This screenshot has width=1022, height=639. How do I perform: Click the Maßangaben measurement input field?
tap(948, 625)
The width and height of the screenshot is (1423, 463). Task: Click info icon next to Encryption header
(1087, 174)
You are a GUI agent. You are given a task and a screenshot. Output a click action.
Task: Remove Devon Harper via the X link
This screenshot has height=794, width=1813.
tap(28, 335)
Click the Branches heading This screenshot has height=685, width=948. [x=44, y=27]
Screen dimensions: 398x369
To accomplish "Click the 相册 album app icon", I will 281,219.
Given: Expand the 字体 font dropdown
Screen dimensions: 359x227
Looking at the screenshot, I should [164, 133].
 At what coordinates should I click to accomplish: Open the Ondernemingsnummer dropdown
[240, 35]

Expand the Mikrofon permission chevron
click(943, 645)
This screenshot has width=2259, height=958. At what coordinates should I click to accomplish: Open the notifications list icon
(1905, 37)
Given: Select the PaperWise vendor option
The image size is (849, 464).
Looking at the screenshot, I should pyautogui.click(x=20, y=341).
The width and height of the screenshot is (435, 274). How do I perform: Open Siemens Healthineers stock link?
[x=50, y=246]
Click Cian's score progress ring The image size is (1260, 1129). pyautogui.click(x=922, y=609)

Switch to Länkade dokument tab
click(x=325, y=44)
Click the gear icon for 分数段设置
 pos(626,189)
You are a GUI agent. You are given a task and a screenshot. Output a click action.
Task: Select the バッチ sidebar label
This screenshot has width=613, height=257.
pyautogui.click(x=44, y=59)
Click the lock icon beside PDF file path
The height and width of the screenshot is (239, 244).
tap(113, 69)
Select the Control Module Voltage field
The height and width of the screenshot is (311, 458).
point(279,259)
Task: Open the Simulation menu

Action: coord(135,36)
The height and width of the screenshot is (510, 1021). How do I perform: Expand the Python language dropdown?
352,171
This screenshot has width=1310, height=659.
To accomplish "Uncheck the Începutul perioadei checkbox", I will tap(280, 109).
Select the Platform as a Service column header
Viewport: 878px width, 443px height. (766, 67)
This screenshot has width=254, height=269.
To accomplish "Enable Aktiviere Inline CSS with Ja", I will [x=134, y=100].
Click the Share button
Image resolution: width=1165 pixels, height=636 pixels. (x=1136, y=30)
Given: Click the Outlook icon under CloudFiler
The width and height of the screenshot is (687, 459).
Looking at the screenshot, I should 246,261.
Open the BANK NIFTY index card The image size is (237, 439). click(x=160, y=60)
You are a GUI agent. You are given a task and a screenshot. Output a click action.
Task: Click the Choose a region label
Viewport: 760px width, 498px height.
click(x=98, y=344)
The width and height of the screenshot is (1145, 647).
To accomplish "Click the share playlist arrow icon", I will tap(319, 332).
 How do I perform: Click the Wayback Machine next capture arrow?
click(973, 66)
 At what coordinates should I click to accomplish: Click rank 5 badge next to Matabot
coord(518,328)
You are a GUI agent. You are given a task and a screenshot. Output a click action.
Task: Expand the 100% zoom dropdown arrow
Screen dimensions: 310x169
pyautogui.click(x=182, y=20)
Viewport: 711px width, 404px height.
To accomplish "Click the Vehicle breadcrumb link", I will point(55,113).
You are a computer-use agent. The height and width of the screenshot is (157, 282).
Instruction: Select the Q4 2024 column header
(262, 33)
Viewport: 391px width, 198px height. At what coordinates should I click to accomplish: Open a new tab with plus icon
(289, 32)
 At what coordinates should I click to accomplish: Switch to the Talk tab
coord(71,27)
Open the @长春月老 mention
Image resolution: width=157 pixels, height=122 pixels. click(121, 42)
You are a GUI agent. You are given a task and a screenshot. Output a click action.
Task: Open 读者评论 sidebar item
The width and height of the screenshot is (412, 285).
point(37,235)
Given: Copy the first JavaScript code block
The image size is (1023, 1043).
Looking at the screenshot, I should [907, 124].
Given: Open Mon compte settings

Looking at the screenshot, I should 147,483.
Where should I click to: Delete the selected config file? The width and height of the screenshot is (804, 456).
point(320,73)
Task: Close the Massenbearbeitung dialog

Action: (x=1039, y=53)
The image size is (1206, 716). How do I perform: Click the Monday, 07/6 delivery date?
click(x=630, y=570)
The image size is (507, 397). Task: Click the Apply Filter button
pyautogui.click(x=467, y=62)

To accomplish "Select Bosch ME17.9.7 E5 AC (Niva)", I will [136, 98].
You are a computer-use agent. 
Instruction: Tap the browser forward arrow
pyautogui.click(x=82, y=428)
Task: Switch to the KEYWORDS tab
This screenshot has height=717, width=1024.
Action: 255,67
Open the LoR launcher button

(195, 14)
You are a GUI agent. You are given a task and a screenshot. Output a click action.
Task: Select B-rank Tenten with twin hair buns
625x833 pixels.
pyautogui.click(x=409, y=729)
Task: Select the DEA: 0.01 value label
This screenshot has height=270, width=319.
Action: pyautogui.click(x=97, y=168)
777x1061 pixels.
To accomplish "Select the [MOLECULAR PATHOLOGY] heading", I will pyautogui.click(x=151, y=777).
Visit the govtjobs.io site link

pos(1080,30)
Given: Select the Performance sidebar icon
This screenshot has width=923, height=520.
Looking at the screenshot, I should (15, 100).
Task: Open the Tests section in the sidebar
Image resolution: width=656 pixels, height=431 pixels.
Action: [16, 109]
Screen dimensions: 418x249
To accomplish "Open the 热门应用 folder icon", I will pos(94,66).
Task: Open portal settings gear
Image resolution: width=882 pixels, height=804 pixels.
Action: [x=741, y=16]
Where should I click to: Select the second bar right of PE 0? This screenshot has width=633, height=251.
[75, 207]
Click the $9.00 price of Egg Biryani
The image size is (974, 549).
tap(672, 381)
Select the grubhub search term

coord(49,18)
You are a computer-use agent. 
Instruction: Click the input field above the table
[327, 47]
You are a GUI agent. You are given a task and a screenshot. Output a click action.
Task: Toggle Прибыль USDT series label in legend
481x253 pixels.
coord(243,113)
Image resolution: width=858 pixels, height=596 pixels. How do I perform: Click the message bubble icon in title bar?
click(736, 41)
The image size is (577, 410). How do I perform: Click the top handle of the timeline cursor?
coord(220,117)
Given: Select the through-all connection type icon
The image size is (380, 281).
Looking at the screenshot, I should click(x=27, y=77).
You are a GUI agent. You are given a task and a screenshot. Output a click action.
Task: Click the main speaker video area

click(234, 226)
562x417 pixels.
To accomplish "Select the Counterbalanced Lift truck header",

************

Take the data above and reproduce it exactly.

# RESULT
This screenshot has width=1022, height=639. How do I perform: Click the Maßangaben measurement input field?
tap(948, 625)
The width and height of the screenshot is (1423, 463). Task: Click info icon next to Encryption header
(1087, 174)
You are a GUI agent. You are given a task and a screenshot. Output a click action.
Task: Remove Devon Harper via the X link
This screenshot has height=794, width=1813.
tap(28, 335)
Click the Branches heading This screenshot has height=685, width=948. [x=44, y=27]
Screen dimensions: 398x369
To accomplish "Click the 相册 album app icon", I will 281,219.
Given: Expand the 字体 font dropdown
Screen dimensions: 359x227
Looking at the screenshot, I should [164, 133].
 At what coordinates should I click to accomplish: Open the Ondernemingsnummer dropdown
[240, 35]

Expand the Mikrofon permission chevron
click(943, 645)
This screenshot has width=2259, height=958. At what coordinates should I click to accomplish: Open the notifications list icon
(1905, 37)
Given: Select the PaperWise vendor option
The image size is (849, 464).
Looking at the screenshot, I should pyautogui.click(x=20, y=341).
The width and height of the screenshot is (435, 274). How do I perform: Open Siemens Healthineers stock link?
[x=50, y=246]
Click Cian's score progress ring The image size is (1260, 1129). pyautogui.click(x=922, y=609)

Switch to Länkade dokument tab
click(x=325, y=44)
Click the gear icon for 分数段设置
 pos(626,189)
You are a GUI agent. You are given a task and a screenshot. Output a click action.
Task: Select the バッチ sidebar label
This screenshot has width=613, height=257.
pyautogui.click(x=44, y=59)
Click the lock icon beside PDF file path
The height and width of the screenshot is (239, 244).
tap(113, 69)
Select the Control Module Voltage field
The height and width of the screenshot is (311, 458).
point(279,259)
Task: Open the Simulation menu

Action: coord(135,36)
The height and width of the screenshot is (510, 1021). How do I perform: Expand the Python language dropdown?
352,171
This screenshot has width=1310, height=659.
To accomplish "Uncheck the Începutul perioadei checkbox", I will tap(280, 109).
Select the Platform as a Service column header
Viewport: 878px width, 443px height. (766, 67)
This screenshot has width=254, height=269.
To accomplish "Enable Aktiviere Inline CSS with Ja", I will [x=134, y=100].
Click the Share button
Image resolution: width=1165 pixels, height=636 pixels. (x=1136, y=30)
Given: Click the Outlook icon under CloudFiler
The width and height of the screenshot is (687, 459).
Looking at the screenshot, I should 246,261.
Open the BANK NIFTY index card The image size is (237, 439). click(x=160, y=60)
You are a GUI agent. You are given a task and a screenshot. Output a click action.
Task: Click the Choose a region label
Viewport: 760px width, 498px height.
click(x=98, y=344)
The width and height of the screenshot is (1145, 647).
To accomplish "Click the share playlist arrow icon", I will tap(319, 332).
 How do I perform: Click the Wayback Machine next capture arrow?
click(973, 66)
 At what coordinates should I click to accomplish: Click rank 5 badge next to Matabot
coord(518,328)
You are a GUI agent. You are given a task and a screenshot. Output a click action.
Task: Expand the 100% zoom dropdown arrow
Screen dimensions: 310x169
pyautogui.click(x=182, y=20)
Viewport: 711px width, 404px height.
To accomplish "Click the Vehicle breadcrumb link", I will point(55,113).
You are a computer-use agent. The height and width of the screenshot is (157, 282).
Instruction: Select the Q4 2024 column header
(262, 33)
Viewport: 391px width, 198px height. At what coordinates should I click to accomplish: Open a new tab with plus icon
(289, 32)
 At what coordinates should I click to accomplish: Switch to the Talk tab
coord(71,27)
Open the @长春月老 mention
Image resolution: width=157 pixels, height=122 pixels. click(121, 42)
You are a GUI agent. You are given a task and a screenshot. Output a click action.
Task: Open 读者评论 sidebar item
The width and height of the screenshot is (412, 285).
point(37,235)
Given: Copy the first JavaScript code block
The image size is (1023, 1043).
Looking at the screenshot, I should [907, 124].
Given: Open Mon compte settings

Looking at the screenshot, I should 147,483.
Where should I click to: Delete the selected config file? The width and height of the screenshot is (804, 456).
point(320,73)
Task: Close the Massenbearbeitung dialog

Action: (x=1039, y=53)
The image size is (1206, 716). How do I perform: Click the Monday, 07/6 delivery date?
click(x=630, y=570)
The image size is (507, 397). Task: Click the Apply Filter button
pyautogui.click(x=467, y=62)

To accomplish "Select Bosch ME17.9.7 E5 AC (Niva)", I will [136, 98].
You are a computer-use agent. 
Instruction: Tap the browser forward arrow
pyautogui.click(x=82, y=428)
Task: Switch to the KEYWORDS tab
This screenshot has height=717, width=1024.
Action: 255,67
Open the LoR launcher button

(195, 14)
You are a GUI agent. You are given a task and a screenshot. Output a click action.
Task: Select B-rank Tenten with twin hair buns
625x833 pixels.
pyautogui.click(x=409, y=729)
Task: Select the DEA: 0.01 value label
This screenshot has height=270, width=319.
Action: pyautogui.click(x=97, y=168)
777x1061 pixels.
To accomplish "Select the [MOLECULAR PATHOLOGY] heading", I will pyautogui.click(x=151, y=777).
Visit the govtjobs.io site link

pos(1080,30)
Given: Select the Performance sidebar icon
This screenshot has width=923, height=520.
Looking at the screenshot, I should (15, 100).
Task: Open the Tests section in the sidebar
Image resolution: width=656 pixels, height=431 pixels.
Action: [16, 109]
Screen dimensions: 418x249
To accomplish "Open the 热门应用 folder icon", I will pos(94,66).
Task: Open portal settings gear
Image resolution: width=882 pixels, height=804 pixels.
Action: [x=741, y=16]
Where should I click to: Select the second bar right of PE 0? This screenshot has width=633, height=251.
[75, 207]
Click the $9.00 price of Egg Biryani
The image size is (974, 549).
tap(672, 381)
Select the grubhub search term

coord(49,18)
You are a computer-use agent. 
Instruction: Click the input field above the table
[327, 47]
You are a GUI agent. You are given a task and a screenshot. Output a click action.
Task: Toggle Прибыль USDT series label in legend
481x253 pixels.
coord(243,113)
Image resolution: width=858 pixels, height=596 pixels. How do I perform: Click the message bubble icon in title bar?
click(736, 41)
The image size is (577, 410). How do I perform: Click the top handle of the timeline cursor?
coord(220,117)
Given: Select the through-all connection type icon
The image size is (380, 281).
Looking at the screenshot, I should click(x=27, y=77).
You are a GUI agent. You are given a task and a screenshot. Output a click action.
Task: Click the main speaker video area

click(234, 226)
562x417 pixels.
To accomplish "Select the Counterbalanced Lift truck header",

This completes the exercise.